Dataset entries
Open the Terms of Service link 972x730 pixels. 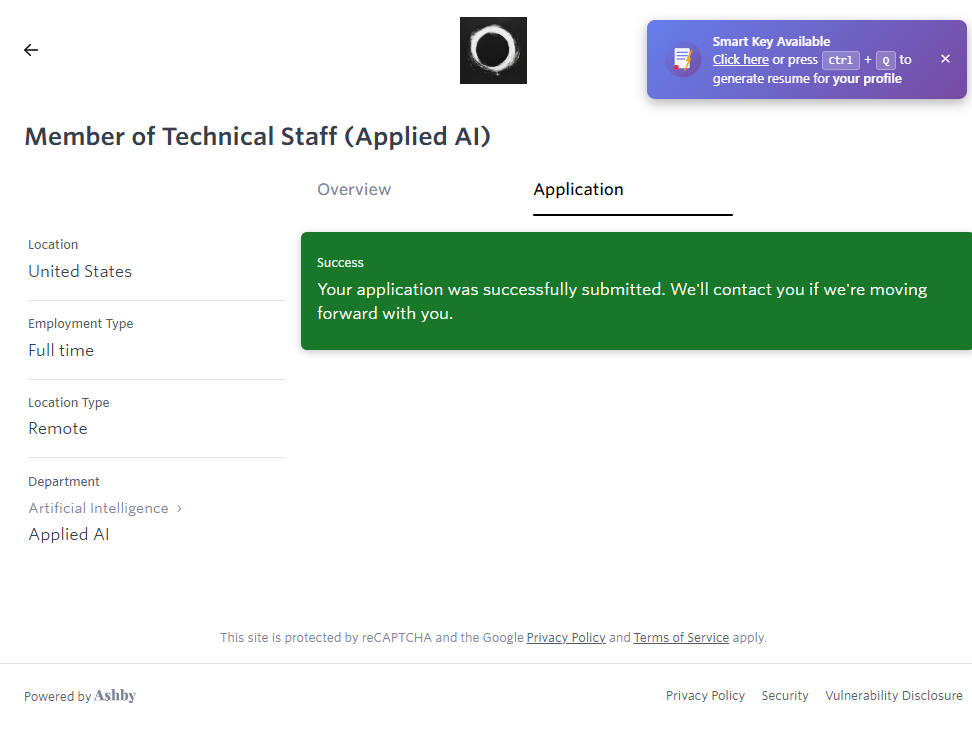click(x=681, y=637)
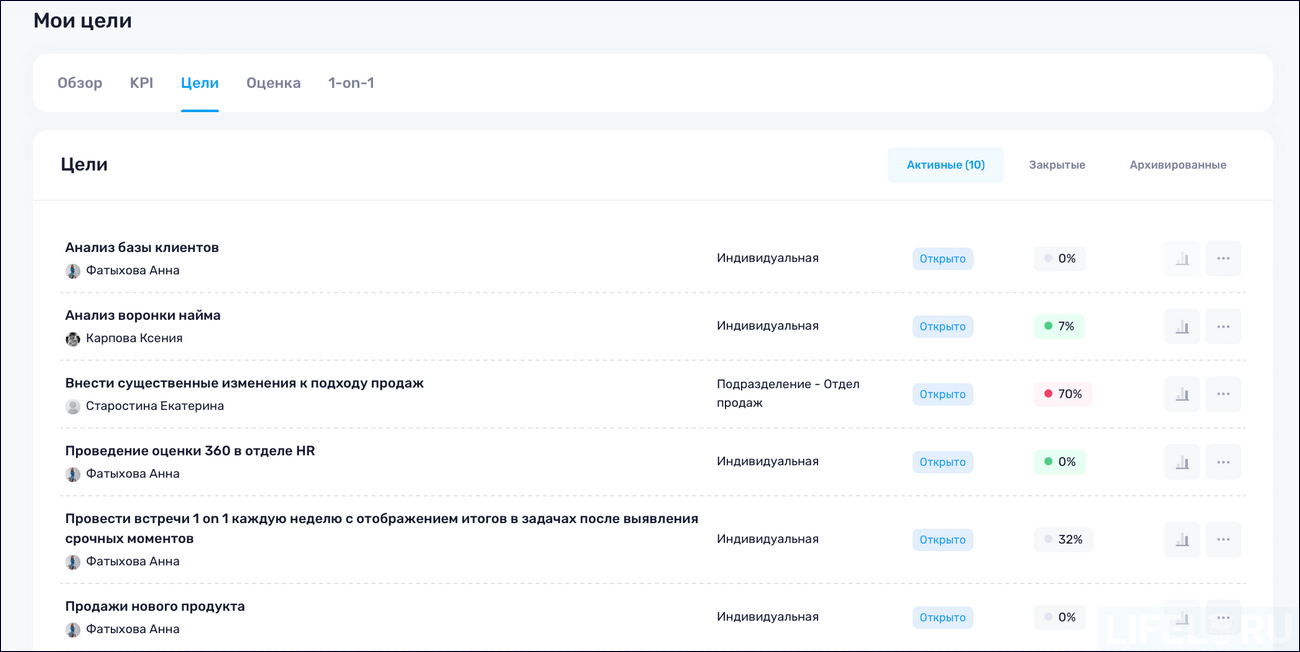1300x652 pixels.
Task: Click Фатыхова Анна's avatar under Анализ базы клиентов
Action: [x=71, y=270]
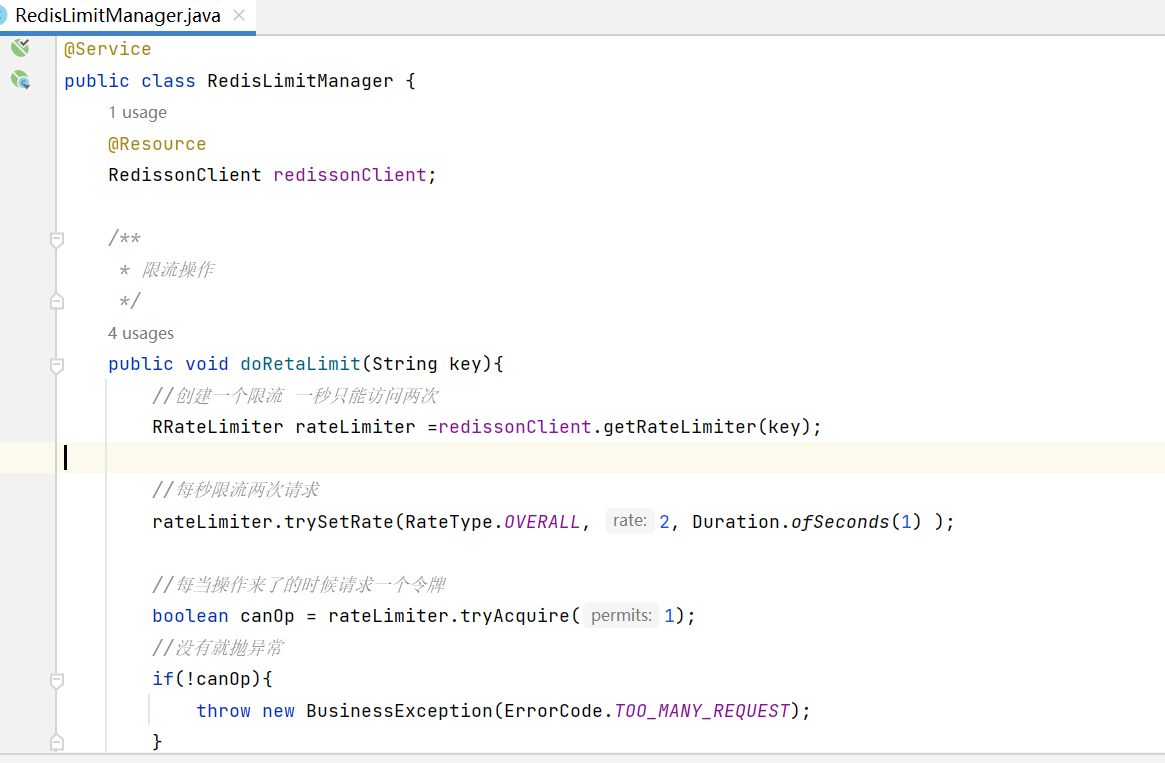Click the "permits:" parameter inlay hint

[621, 616]
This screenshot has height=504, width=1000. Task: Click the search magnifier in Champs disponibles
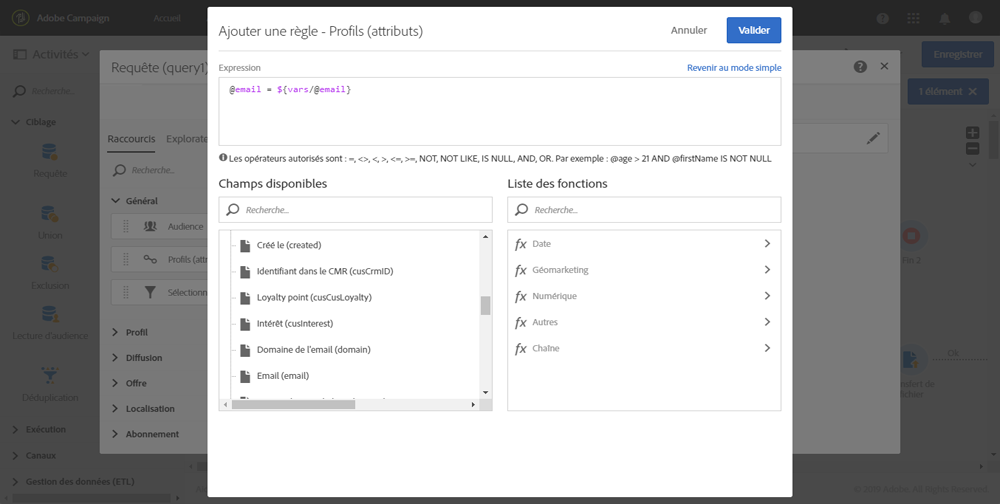click(x=233, y=210)
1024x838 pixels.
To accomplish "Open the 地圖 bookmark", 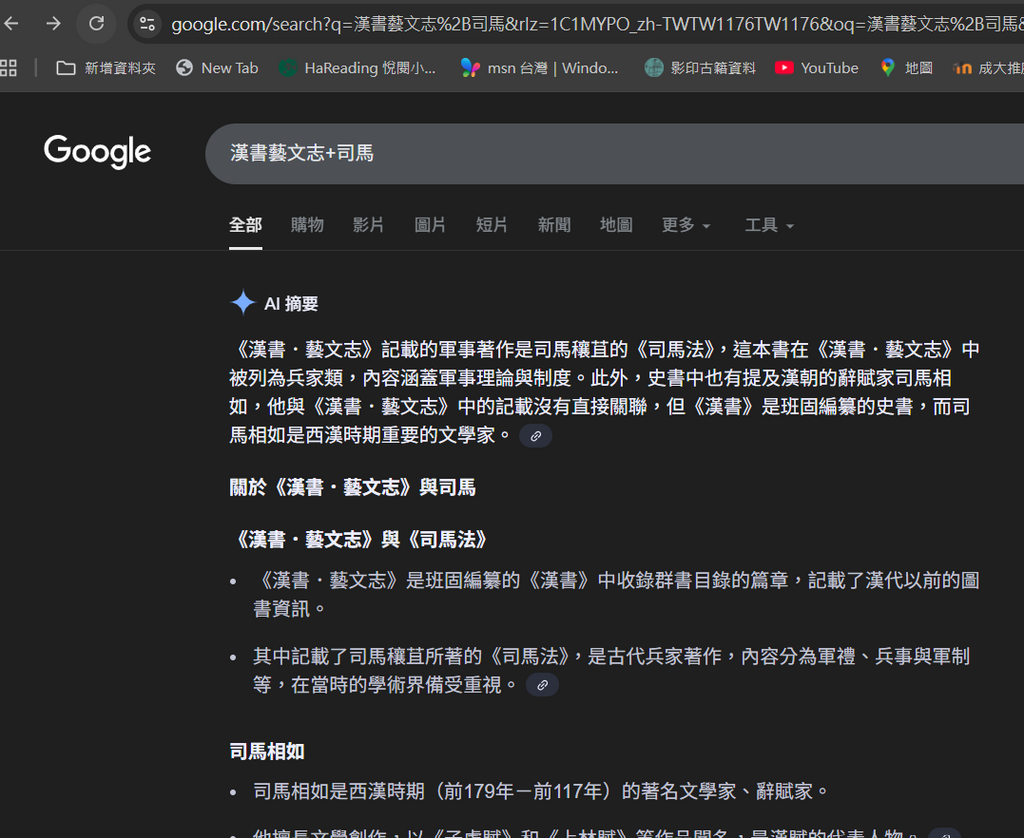I will (x=907, y=68).
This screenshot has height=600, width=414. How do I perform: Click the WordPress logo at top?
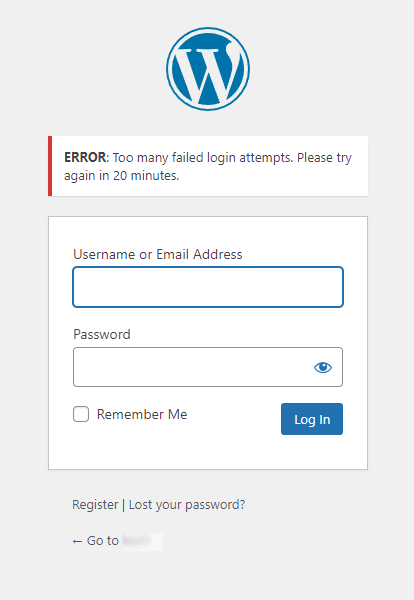click(x=208, y=69)
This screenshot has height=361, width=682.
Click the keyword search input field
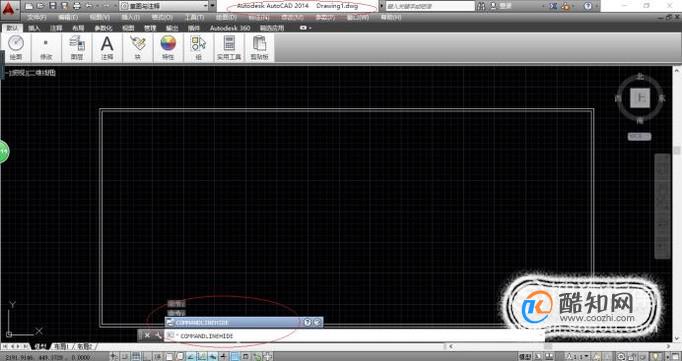point(431,6)

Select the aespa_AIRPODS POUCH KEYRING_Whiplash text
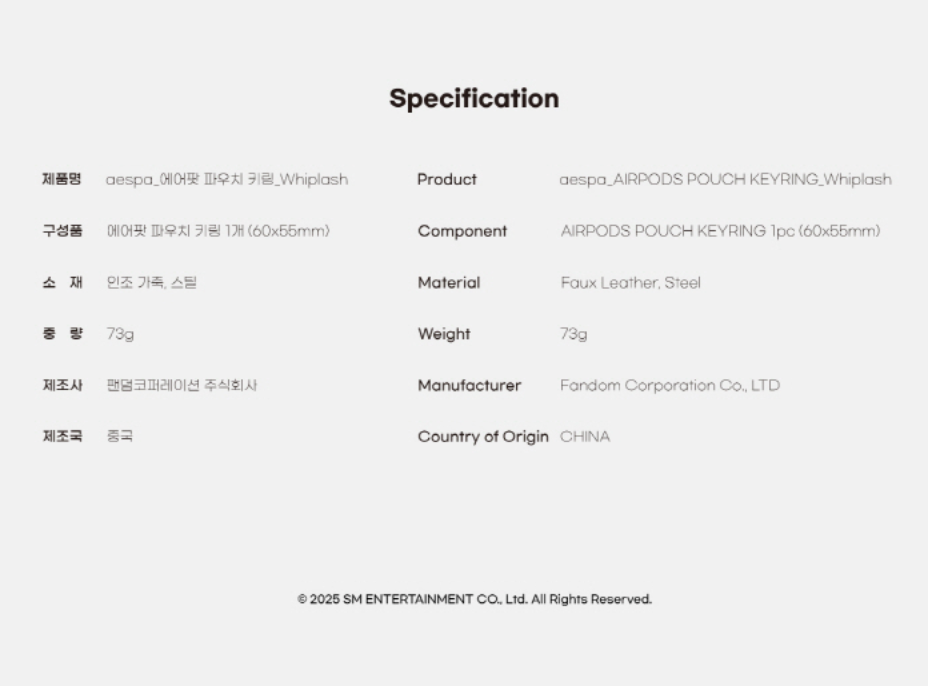click(x=725, y=180)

» **What is being asked**: Take only the line containing "Click the keyword search input field" and every line after it to the end of the entries, and copy them exactly, pictures excluded.

» **Solution to the exercise**:
Click the keyword search input field
point(431,6)

Select the aespa_AIRPODS POUCH KEYRING_Whiplash text
click(x=725, y=180)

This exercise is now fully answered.